I grew up singing, but not necessarily because I wanted to or because it was important to me. It was because I decided it might be fun to sing in my little church one Sunday morning when I was 9 years old, and people thought it was good. So they asked me to sing more. I kept doing this for a long time - singing for others. I am not kidding when I tell you that every week I was asked as I walked in the church doors, "you singing today?" And because I was a good little girl, most Sundays I had my cassette in hand...you know, some accompaniment version of Amy Grant's latest hit. But I started rebelling a little, and there was ONE Sunday I didn't sing. Oh, dear Jesus! You would have thought I was headed straight to you know where. The guilt and shame was a lot for a 9 yr old, so I learned to stay compliant, but still tried to skip a few Sundays.

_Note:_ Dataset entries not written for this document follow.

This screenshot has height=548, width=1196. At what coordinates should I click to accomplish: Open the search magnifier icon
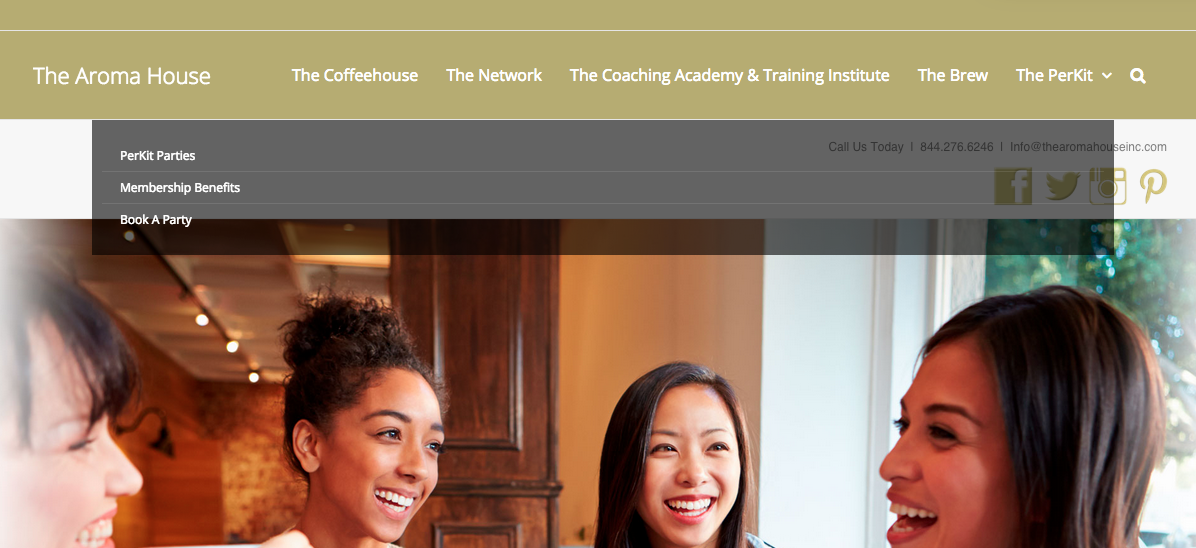coord(1137,76)
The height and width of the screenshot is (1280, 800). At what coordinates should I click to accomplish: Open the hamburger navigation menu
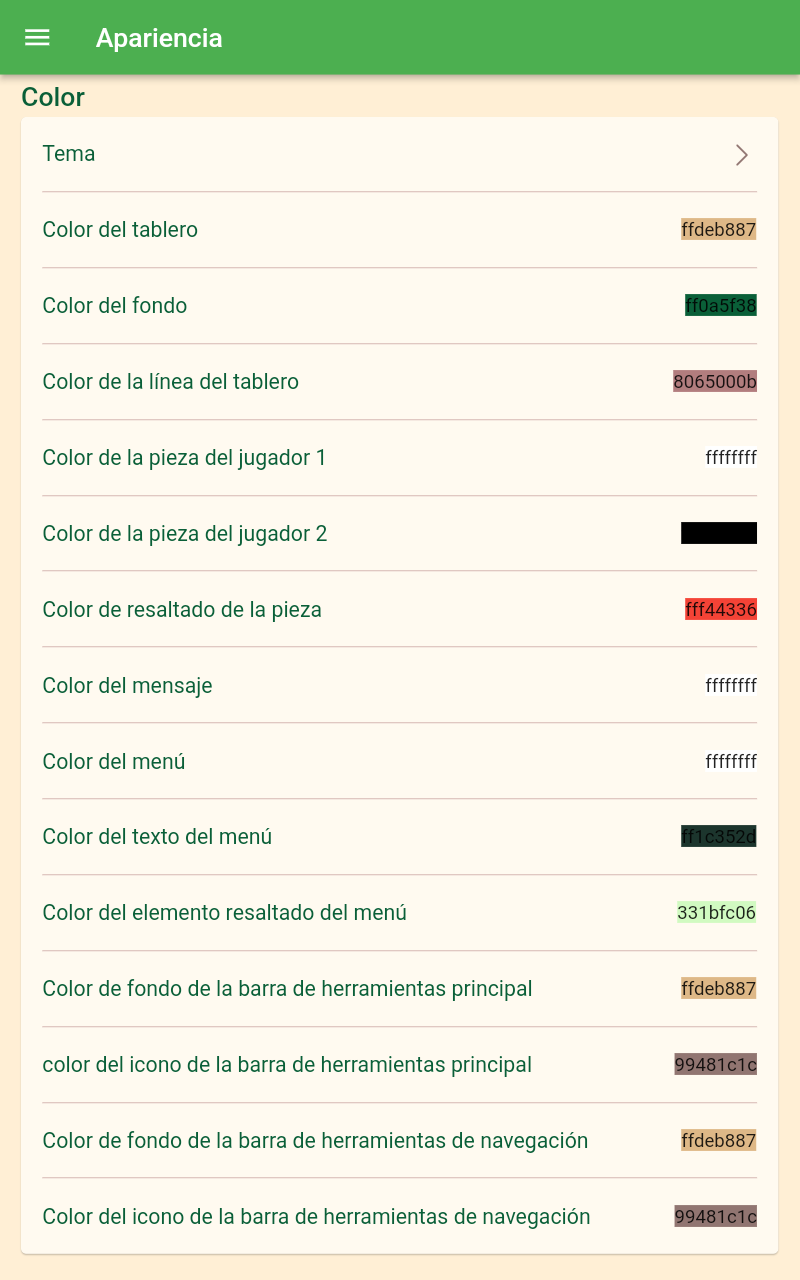pos(37,38)
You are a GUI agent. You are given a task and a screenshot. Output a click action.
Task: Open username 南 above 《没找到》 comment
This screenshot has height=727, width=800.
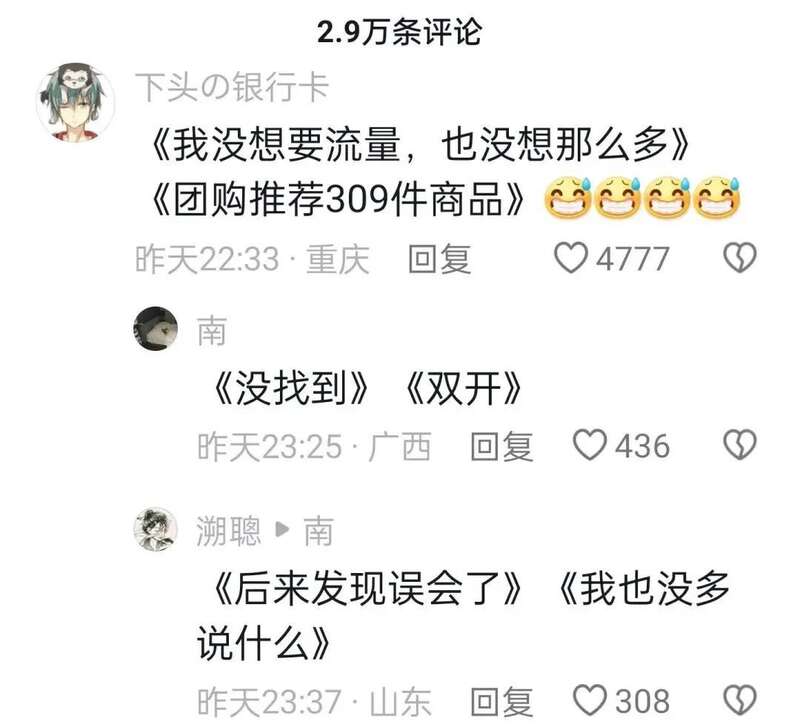click(212, 330)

I was even warned once by someone that if I didn't keep using my gift, God would take it from me. (sidenote: people, please don't say this to kids).
Next thing you know I was singing at every banquet, wedding, funeral - sometimes for people I didn't know. I thought then I loved to sing and this would be my destiny. It just HAD to be, right? That's what everyone said, so I started believing it too. But what I know now is that I loved keeping people happy with me. I tried a few times to sing what I wanted to really sing - like Paula Abdul's "Cold Hearted Snake" - but it was frowned upon, and I was handed another karaoke version of something by Terri Clark - because I was supposed to be a country girl. So I played by those rules awhile too. So long that I eventually moved to Nashville. Which ended up working out after all. One of my favorite quotes on my office wall is "I may not have gone where I intended to go, but I think I ended up where I needed to be." (Douglas Adams)
I find that I'm still some version of this at times - singing (doing, achieving, working, hurrying, performing) for other people - because it's just easier to keep them happy. One of the hardest things to do is sing my own song. Or just not sing if I don't feel like it. Or dance instead. But honestly, I still love to sing. I really always did. I just didn't like all the rules that came with it. And I couldn't find my own voice, because the other voices were just so dang loud. Today I opened my mouth to sing, and I was like, "Hey, there she is! I know this girl. But she sounds different than I remember. I really like her."
~Is there a talent or hobby you once used to enjoy (or not) that you no longer do? Why?
~Would you like to try it again - in a new way?
~Or would you like to try something different instead?
~If no one was watching or listening, how would you express yourself? Give it a try.